[STATED PROBLEM]
Edit the lines, beginning at the one that contains "You are a GUI" and ending with the one that contains "point(221,14)". Replace "browser" with "web", change nothing else, and return only those lines.

>> START DATASET RECORDS

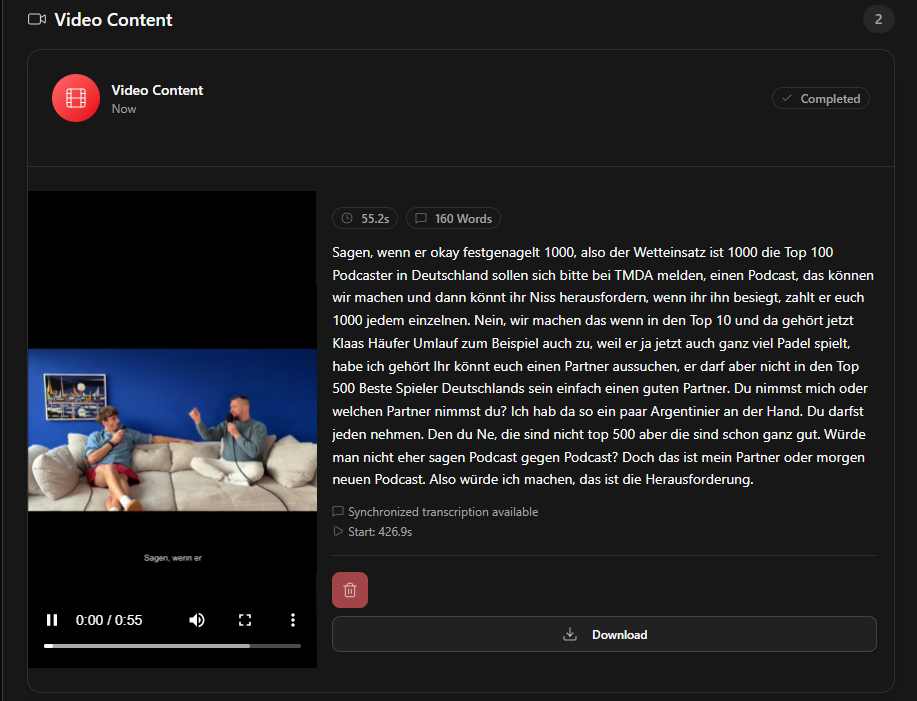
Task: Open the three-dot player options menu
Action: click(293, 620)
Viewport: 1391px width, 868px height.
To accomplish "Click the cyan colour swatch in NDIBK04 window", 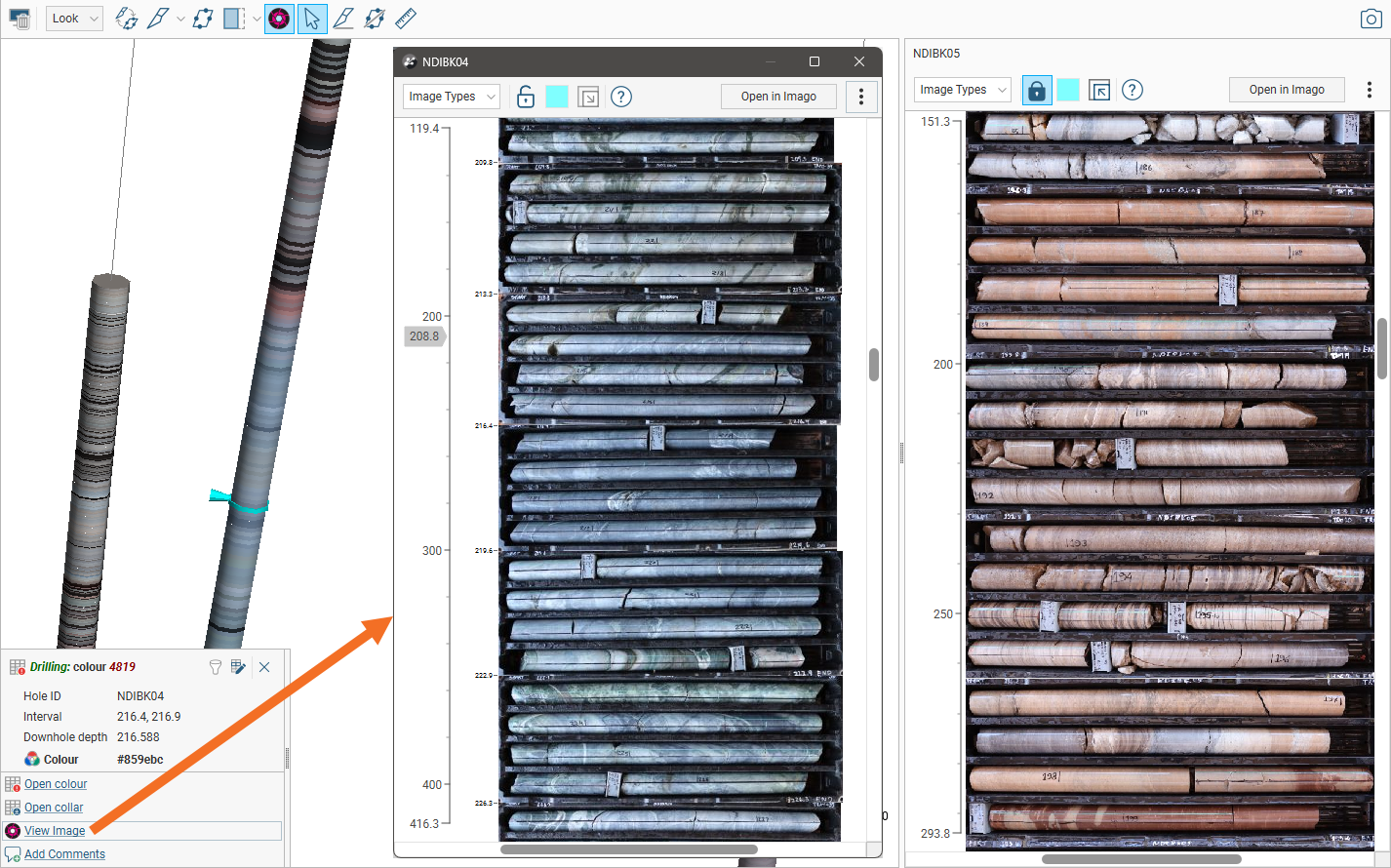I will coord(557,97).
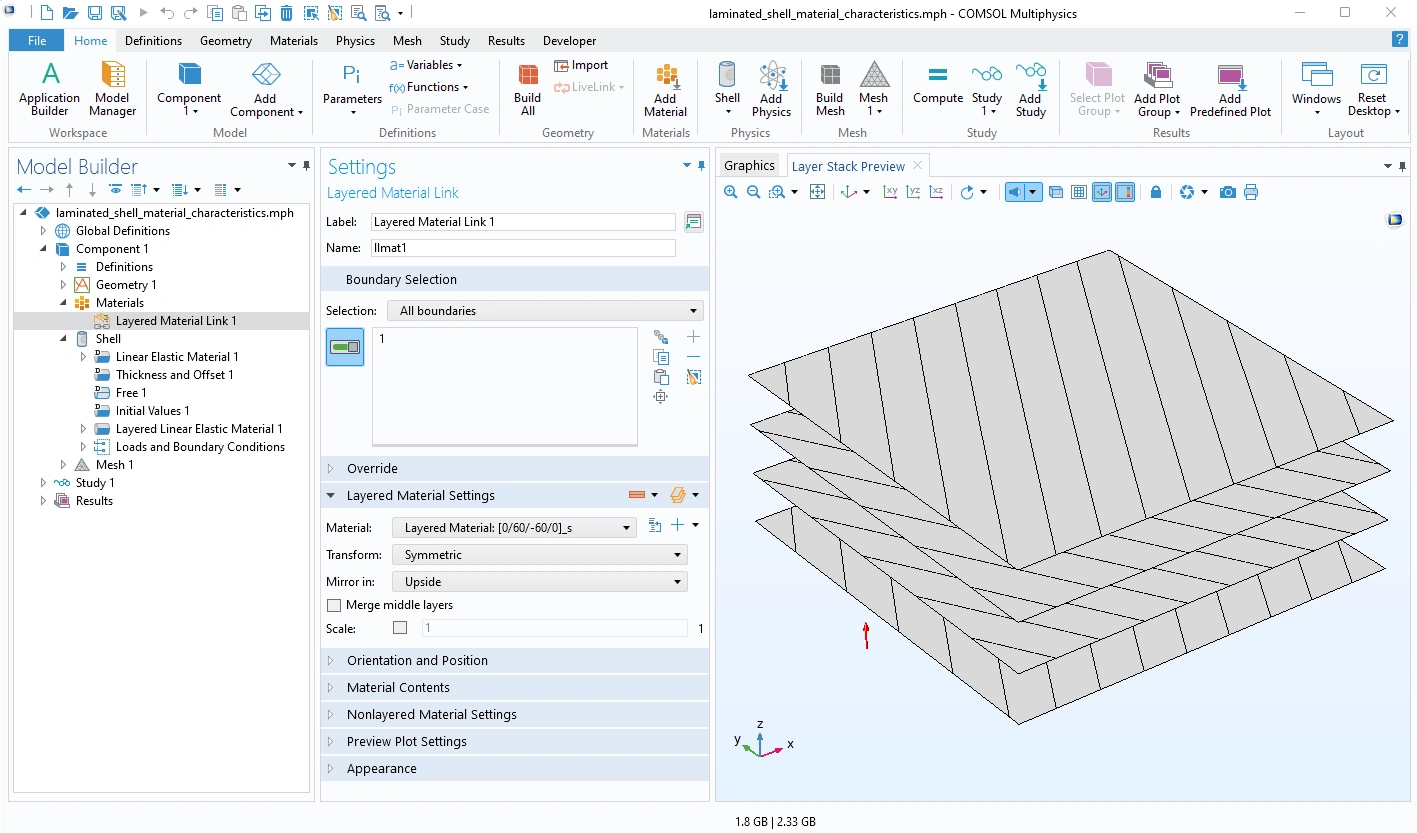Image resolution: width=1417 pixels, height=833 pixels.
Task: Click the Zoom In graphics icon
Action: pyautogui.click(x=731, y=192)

>> END DATASET RECORDS
>> START DATASET RECORDS

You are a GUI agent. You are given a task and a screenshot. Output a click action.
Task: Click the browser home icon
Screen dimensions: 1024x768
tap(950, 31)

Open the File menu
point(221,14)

>> END DATASET RECORDS

[COMPLETED TASK]
You are a GUI agent. You are given a task and a screenshot. Output a click action.
Task: Click the web home icon
Screen dimensions: 1024x768
tap(950, 31)

Open the File menu
point(221,14)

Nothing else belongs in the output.